WASHINGTON — “Held Captive”: Child Poverty in America, a new report commissioned and published by the Children’s Defense Fund, found that the plight for poor children in Mississippi is so dire, enriching experiences so meager and government aid so inadequate and spotty that after school tutoring and reading programs in Quitman County and two other Delta counties are funded by foreign aid, a grant from the Bernard van Leer Foundation of the Netherlands. “The foundation focuses on children and families in what it refers to as oppressed societies,” said Betty Ward Fletcher, the director of a Jackson, Miss., -based consulting firm contracted by the Dutch foundation to help it design a program in Mississippi. “Some of its people wondered why it should be working in the most affluent country in the world, but they decided the reality is we have poor children in this country who are denied the opportunity to be all they can be.”

 

Julia Cass, a Pulitzer Prize winning journalist, chronicled the toll poverty is inflicting on America’s children for the Children’s Defense Fund.  She spent time with poor children in Quitman County, Miss., Katrina-displaced children in Baton Rouge, La., and children of the newly poor in Long Island, N.Y. Cass found that despite safety net protections put in place over the past generation, poor children are still adrift in a sea of poverty with their future in jeopardy. Years of research link childhood poverty to a multitude of poor outcomes: lower academic attainment, higher rates of teenage pregnancy and incarceration, a greater chance of health and behavioral problems, and lifelong poverty. And the current economic crisis continues to drag more families and their children into poverty. This Christmas season 15.5 million children in America, more than one in five, are living in poverty, a number of them in extreme poverty. This is the highest child poverty rate the nation has experienced since 1959.

 

This new report begins in Quitman County in the Delta region of Mississippi, the starting point of the Poor People’s Campaign of 1968. Audrey, a 13-year-old girl, illustrates the confluence of social, psychological and environmental risks that trap children in lifelong poverty.  Audrey fell several years behind in school primarily because of suspensions.  Asked if she felt isolated in her declining town where 34.5 percent of households live in poverty, Audrey responded, “Yeah. Isolated. Remote island. Held captive.”

**MATERIAL**.
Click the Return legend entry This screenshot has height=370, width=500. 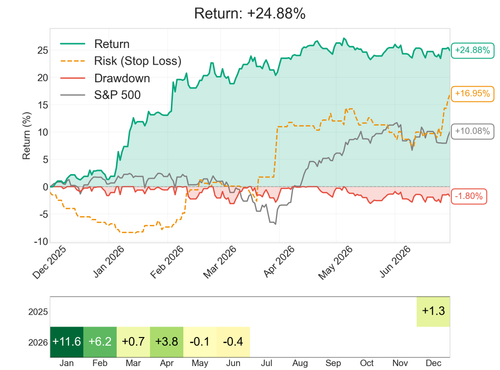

**TASKS TO CARRY OUT**.
(A) Render this sentence from the child poverty passage in Spanish: "And the current economic crisis continues to drag more families and their children into poverty."
(B) Extend the passage on child poverty in America, picking up right after its final sentence.
None of the lines above is needed here.

**TASK-BY-TASK ANSWERS**.
(A) Y la actual crisis económica sigue arrastrando a más familias y a sus hijos a la pobreza.

(B)
 

In Baton Rouge, children displaced by Hurricane Katrina five and a half years ago are still struggling, and largely forgotten. The storm ripped apart fragile family safety nets. Too often, children are left to fend for themselves and they make poor decisions. Navia, 14 years old, is largely self-raised. She said she wanted to graduate from high school and be the first in her family not to have a baby before age 20. She didn’t seem to realize that being truant and missing a year of school would make it difficult for her to reach that goal.  With no family support, public institutions charged with involvement in Navia’s life are failing her as well. She is out of school, yet the school district did not send a truant officer to her home all year. “She is already far off the pathway to a happy and successful life,” Cass reports.

 

All across Long Island, N.Y., the birthplace of the suburban American dream, families are falling from middle class to working poor and from working poor into poverty because of the recession, the housing crisis, the gap between wages and cost of living, and the insufficient safety net. Families are living in motels, food pantries are emptying, and outreach agencies are running out of funds to help with a month’s rent or an overdue utility bill. The new faces of poverty – the families that now seek help – include Jodi, a white, college-educated school teacher with three children whose divorce and special needs child have pushed her into the working poor.  And Joseph, sole supporter of his teenage son, says his paycheck from an auto body shop does not cover the mortgage, utilities and food.  He reports, “I can’t pay the bills.  I don’t qualify for anything.  I don’t eat lunch.  I drink from the hose at work.  That’s just how things are. You gotta sacrifice for your child.” The director of the Long Island Council of Churches, which runs food banks that now provide food for a record 3,000 people a month, described the situation for many Long Island families as a “Sophie’s choice: Do I feed the kids or pay the utilities?”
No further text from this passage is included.